> **Brano di testo**
━━━━━━━━━━━━━━━━━━━━
Ordinanza di Cassazione Civile Sez. 5 Num. 3930 Anno 2025
Civile Ord. Sez. 5 Num. 3930 Anno 2025
Presidente: COGNOME
Relatore: NOME
Data pubblicazione: 16/02/2025
ORDINANZA
Sul ricorso n. 20023-2023, proposto da:
RAGIONE_SOCIALE , cf NUMERO_DOCUMENTO, in persona del Direttore p.t., elettivamente domiciliata in Roma, INDIRIZZO presso l’Avvocatura Generale dello Stato, che la rappresenta e difende ope legis –
Ricorrente
CONTRO
RAGIONE_SOCIALE soc. RAGIONE_SOCIALE , c.f. 12439711008, in persona del legale rappresentante p.t., elettivamente domiciliata in Roma, al INDIRIZZO presso lo studio dell’avv. NOME COGNOME dal quale, unitamente all’avv. NOME COGNOME è rappresentata e difesa –
Controricorrente avverso la sentenza n. 1560/13/2023 della Corte di giustizia tributaria di II grado del Lazio, pubblicata il 21.03.2023;
udita la relazione della causa svolta dal Consigliere dott. NOME COGNOME nell’ adunanza camerale del 7 novembre 2024;
Rilevato che
Debito d’imposta Accollo -Compensazione da parte dell’accollante con propri crediti -Esclusione
Dalla sentenza e dagli atti difensivi delle parti si evince che l’Agenzia delle entrate emise l’atto di recupero n. CODICE_FISCALE del l’importo di € 78.967,90, in relazione agli anni d ‘ imposta 2016/2018, assumendone l’indebita utilizzazione in compensazione. Nello specifico contestò alla società l’indebita compensazione di crediti d’imposta con debiti derivanti da accolli intervenuti con soggetti terzi, e ciò ai sensi dell’art. 17 , d.lgs. 9 luglio 1997, n. 241.
━━━━━━━━━━━━━━━━━━━━
> **Dati mostrati**
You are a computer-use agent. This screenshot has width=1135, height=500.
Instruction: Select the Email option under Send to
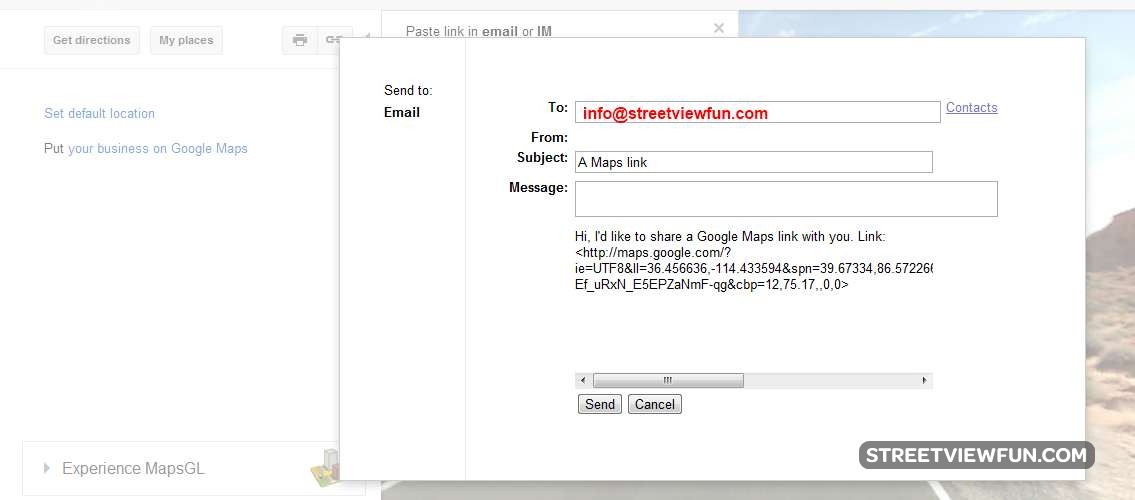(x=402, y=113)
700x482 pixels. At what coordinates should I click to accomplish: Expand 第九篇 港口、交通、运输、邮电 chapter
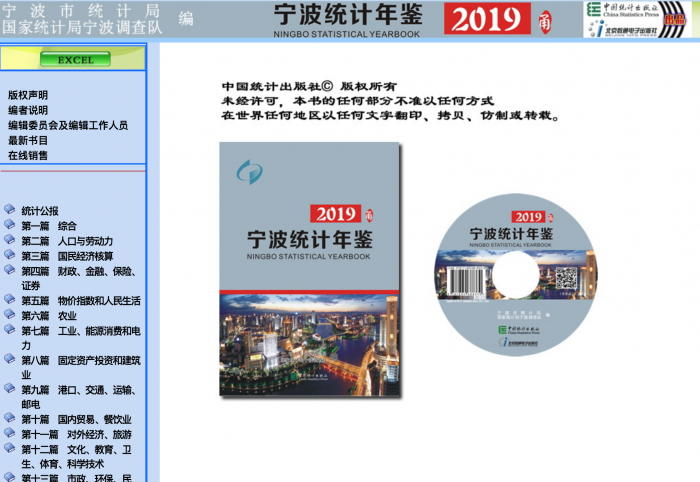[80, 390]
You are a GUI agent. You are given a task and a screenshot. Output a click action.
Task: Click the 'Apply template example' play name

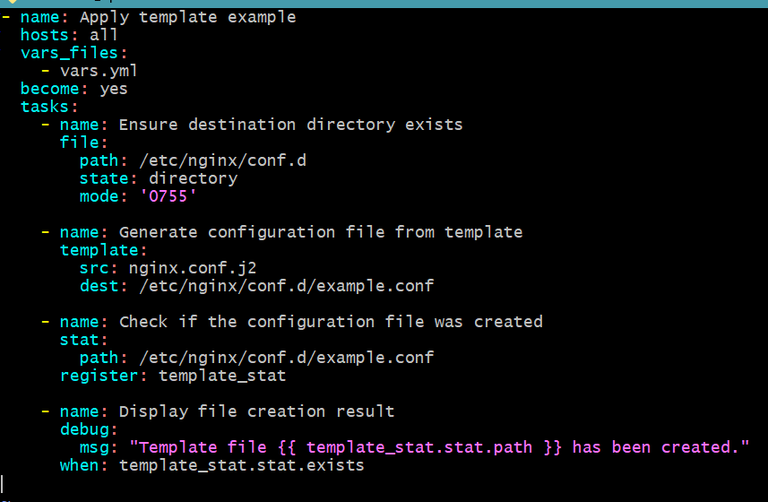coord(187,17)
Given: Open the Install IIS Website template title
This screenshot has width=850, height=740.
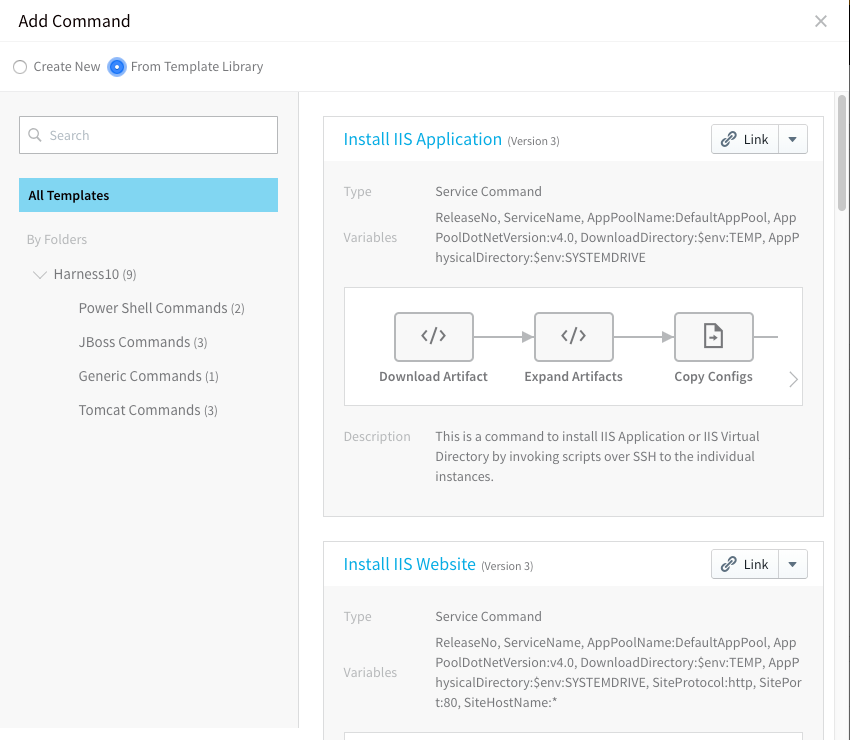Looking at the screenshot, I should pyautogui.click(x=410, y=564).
━━━━━━━━━━━━━━━━━━━━
> **Compiti richiesti**
- 1) Elenchi tutte le date complete (giorno, mese e anno) che compaiono nel brano sull'ordinanza di Cassazione.
- 2) Nel brano sull'ordinanza di Cassazione, a quale importo ammontava l'atto di recupero emesso dall'Agenzia delle entrate?
- 3) Prosegua il testo dell'ordinanza sulla compensazione dei debiti d'imposta accollati, riprendendo dopo l'ultima frase riportata.
Il materiale non ha alcun legame con il brano.

> **Risposte ai compiti**
- 1)
- 16/02/2025
- 21.03.2023
- 7 novembre 2024
- 9 luglio 1997

- 2) A € 78.967,90.

- 3)
Seguì la proposizione del ricorso della società dinanzi alla Commissione tributaria provinciale di Roma, che con sentenza n. 5663/11/2020 ne accolse le ragioni. L’appello dell’ufficio dinanzi alla Corte di giustizia tributaria di II grado del Lazio fu respinto con la sentenza n. 1560/13/2023 , ora all’esame della Corte. Il giudice d’appello, rilevando che l’accollo fosse riconosciuto dall’art. 8, comma 1, l. 27 luglio 2000, n. 212, ha ritenuto che non poteva trovare applicazione la Risoluzione 140/E, secondo cui il debito oggetto di accollo non poteva essere estinto mediante compensazione con crediti vantati dall’accollante nei confronti dell’Erario, perché la Risoluzione è priva di forza di legge; neppure poteva applicarsi al caso di specie l’art. 1 del d.l. n. 124 del 2019, che aveva sancito l’espresso divieto di compensazione con debiti di terzi accollati, trattandosi di normativa successiva e non retroattiva rispetto agli anni d’imposta de quo . Ha confermato pertanto la statuizione di primo grado.
Con ricorso affidato ad un unico motivo l’Agenzia delle entrate ha censurato la sentenza, chiedendone la cassazione. Ha resistito con controricorso la società.
Nell’adunanza camerale del 7 novembre 2024 la causa è stata trattata e decisa.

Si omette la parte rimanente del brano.